> **The request**: Rewrite the listing as a Markdown table with the columns "No." and "Entry", one row per line and blank lines omitted.

> **Records from a data collection**:
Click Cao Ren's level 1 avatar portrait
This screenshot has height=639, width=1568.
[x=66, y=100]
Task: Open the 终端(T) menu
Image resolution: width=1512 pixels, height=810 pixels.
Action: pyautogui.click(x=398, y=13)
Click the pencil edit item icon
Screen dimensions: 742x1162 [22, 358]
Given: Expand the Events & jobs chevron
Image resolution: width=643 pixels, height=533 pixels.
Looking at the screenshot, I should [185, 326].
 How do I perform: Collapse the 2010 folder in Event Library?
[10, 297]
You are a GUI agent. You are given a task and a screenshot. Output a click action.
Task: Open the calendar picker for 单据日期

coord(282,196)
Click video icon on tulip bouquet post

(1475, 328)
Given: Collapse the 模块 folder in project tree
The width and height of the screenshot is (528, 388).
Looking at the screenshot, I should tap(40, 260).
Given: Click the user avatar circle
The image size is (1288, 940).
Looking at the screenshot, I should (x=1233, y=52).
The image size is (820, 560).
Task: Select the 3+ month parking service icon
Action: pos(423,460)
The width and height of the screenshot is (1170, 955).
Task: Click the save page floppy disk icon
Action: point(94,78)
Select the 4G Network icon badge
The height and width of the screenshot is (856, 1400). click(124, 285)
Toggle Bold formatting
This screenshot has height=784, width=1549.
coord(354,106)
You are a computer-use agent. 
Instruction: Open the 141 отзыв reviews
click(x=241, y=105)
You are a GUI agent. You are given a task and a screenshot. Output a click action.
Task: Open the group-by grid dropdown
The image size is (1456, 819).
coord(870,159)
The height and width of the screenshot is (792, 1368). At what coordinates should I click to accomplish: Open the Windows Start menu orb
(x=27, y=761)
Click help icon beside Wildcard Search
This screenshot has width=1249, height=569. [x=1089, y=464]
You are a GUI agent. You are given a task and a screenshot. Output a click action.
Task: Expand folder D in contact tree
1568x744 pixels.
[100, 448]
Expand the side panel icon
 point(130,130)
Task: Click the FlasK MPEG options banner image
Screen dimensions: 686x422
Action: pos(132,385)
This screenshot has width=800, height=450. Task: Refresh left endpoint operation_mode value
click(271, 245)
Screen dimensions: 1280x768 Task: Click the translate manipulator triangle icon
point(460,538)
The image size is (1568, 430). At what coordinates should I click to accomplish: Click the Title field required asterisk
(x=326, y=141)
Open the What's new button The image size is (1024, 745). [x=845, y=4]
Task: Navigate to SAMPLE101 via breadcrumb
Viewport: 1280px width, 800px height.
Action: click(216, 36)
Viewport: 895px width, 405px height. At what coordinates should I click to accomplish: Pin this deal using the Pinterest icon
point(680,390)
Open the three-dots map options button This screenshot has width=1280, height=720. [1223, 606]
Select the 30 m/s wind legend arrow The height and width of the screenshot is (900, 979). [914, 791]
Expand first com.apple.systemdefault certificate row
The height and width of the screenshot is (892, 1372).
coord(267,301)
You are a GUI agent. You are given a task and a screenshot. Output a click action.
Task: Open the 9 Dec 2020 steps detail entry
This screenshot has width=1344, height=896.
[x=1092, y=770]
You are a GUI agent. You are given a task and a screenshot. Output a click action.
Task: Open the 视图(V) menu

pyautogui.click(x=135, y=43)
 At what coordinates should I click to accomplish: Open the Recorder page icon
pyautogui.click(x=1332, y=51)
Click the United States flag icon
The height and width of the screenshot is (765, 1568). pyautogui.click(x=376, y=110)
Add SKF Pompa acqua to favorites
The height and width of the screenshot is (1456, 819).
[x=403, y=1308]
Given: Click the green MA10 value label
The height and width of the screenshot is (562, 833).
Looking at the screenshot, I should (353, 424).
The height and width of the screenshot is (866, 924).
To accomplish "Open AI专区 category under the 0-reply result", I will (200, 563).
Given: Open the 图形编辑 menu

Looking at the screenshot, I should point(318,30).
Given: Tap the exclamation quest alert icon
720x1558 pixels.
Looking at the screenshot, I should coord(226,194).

> **Exercise answer**:
| No. | Entry |
|---|---|
| 1 | Click Cao Ren's level 1 avatar portrait |
| 2 | This screenshot has height=639, width=1568. |
| 3 | [x=66, y=100] |
| 4 | Task: Open the 终端(T) menu |
| 5 | Image resolution: width=1512 pixels, height=810 pixels. |
| 6 | Action: pyautogui.click(x=398, y=13) |
| 7 | Click the pencil edit item icon |
| 8 | Screen dimensions: 742x1162 [22, 358] |
| 9 | Given: Expand the Events & jobs chevron |
| 10 | Image resolution: width=643 pixels, height=533 pixels. |
| 11 | Looking at the screenshot, I should [185, 326]. |
| 12 |  How do I perform: Collapse the 2010 folder in Event Library? |
| 13 | [10, 297] |
| 14 | You are a GUI agent. You are given a task and a screenshot. Output a click action. |
| 15 | Task: Open the calendar picker for 单据日期 |
| 16 | coord(282,196) |
| 17 | Click video icon on tulip bouquet post |
| 18 | (1475, 328) |
| 19 | Given: Collapse the 模块 folder in project tree |
| 20 | The width and height of the screenshot is (528, 388). |
| 21 | Looking at the screenshot, I should tap(40, 260). |
| 22 | Given: Click the user avatar circle |
| 23 | The image size is (1288, 940). |
| 24 | Looking at the screenshot, I should (x=1233, y=52). |
| 25 | The image size is (820, 560). |
| 26 | Task: Select the 3+ month parking service icon |
| 27 | Action: pos(423,460) |
| 28 | The width and height of the screenshot is (1170, 955). |
| 29 | Task: Click the save page floppy disk icon |
| 30 | Action: point(94,78) |
| 31 | Select the 4G Network icon badge |
| 32 | The height and width of the screenshot is (856, 1400). click(124, 285) |
| 33 | Toggle Bold formatting |
| 34 | This screenshot has height=784, width=1549. |
| 35 | coord(354,106) |
| 36 | You are a computer-use agent.  |
| 37 | Instruction: Open the 141 отзыв reviews |
| 38 | click(x=241, y=105) |
| 39 | You are a GUI agent. You are given a task and a screenshot. Output a click action. |
| 40 | Task: Open the group-by grid dropdown |
| 41 | The image size is (1456, 819). |
| 42 | coord(870,159) |
| 43 | The height and width of the screenshot is (792, 1368). At what coordinates should I click to accomplish: Open the Windows Start menu orb |
| 44 | (x=27, y=761) |
| 45 | Click help icon beside Wildcard Search |
| 46 | This screenshot has width=1249, height=569. [x=1089, y=464] |
| 47 | You are a GUI agent. You are given a task and a screenshot. Output a click action. |
| 48 | Task: Expand folder D in contact tree |
| 49 | 1568x744 pixels. |
| 50 | [100, 448] |
| 51 | Expand the side panel icon |
| 52 |  point(130,130) |
| 53 | Task: Click the FlasK MPEG options banner image |
| 54 | Screen dimensions: 686x422 |
| 55 | Action: pos(132,385) |
| 56 | This screenshot has width=800, height=450. Task: Refresh left endpoint operation_mode value |
| 57 | click(271, 245) |
| 58 | Screen dimensions: 1280x768 Task: Click the translate manipulator triangle icon |
| 59 | point(460,538) |
| 60 | The image size is (1568, 430). At what coordinates should I click to accomplish: Click the Title field required asterisk |
| 61 | (x=326, y=141) |
| 62 | Open the What's new button The image size is (1024, 745). [x=845, y=4] |
| 63 | Task: Navigate to SAMPLE101 via breadcrumb |
| 64 | Viewport: 1280px width, 800px height. |
| 65 | Action: click(216, 36) |
| 66 | Viewport: 895px width, 405px height. At what coordinates should I click to accomplish: Pin this deal using the Pinterest icon |
| 67 | point(680,390) |
| 68 | Open the three-dots map options button This screenshot has width=1280, height=720. [1223, 606] |
| 69 | Select the 30 m/s wind legend arrow The height and width of the screenshot is (900, 979). [914, 791] |
| 70 | Expand first com.apple.systemdefault certificate row |
| 71 | The height and width of the screenshot is (892, 1372). |
| 72 | coord(267,301) |
| 73 | You are a GUI agent. You are given a task and a screenshot. Output a click action. |
| 74 | Task: Open the 9 Dec 2020 steps detail entry |
| 75 | This screenshot has width=1344, height=896. |
| 76 | [x=1092, y=770] |
| 77 | You are a GUI agent. You are given a task and a screenshot. Output a click action. |
| 78 | Task: Open the 视图(V) menu |
| 79 | pyautogui.click(x=135, y=43) |
| 80 |  At what coordinates should I click to accomplish: Open the Recorder page icon |
| 81 | pyautogui.click(x=1332, y=51) |
| 82 | Click the United States flag icon |
| 83 | The height and width of the screenshot is (765, 1568). pyautogui.click(x=376, y=110) |
| 84 | Add SKF Pompa acqua to favorites |
| 85 | The height and width of the screenshot is (1456, 819). |
| 86 | [x=403, y=1308] |
| 87 | Given: Click the green MA10 value label |
| 88 | The height and width of the screenshot is (562, 833). |
| 89 | Looking at the screenshot, I should (353, 424). |
| 90 | The height and width of the screenshot is (866, 924). |
| 91 | To accomplish "Open AI专区 category under the 0-reply result", I will (200, 563). |
| 92 | Given: Open the 图形编辑 menu |
| 93 | Looking at the screenshot, I should point(318,30). |
| 94 | Given: Tap the exclamation quest alert icon |
| 95 | 720x1558 pixels. |
| 96 | Looking at the screenshot, I should coord(226,194). |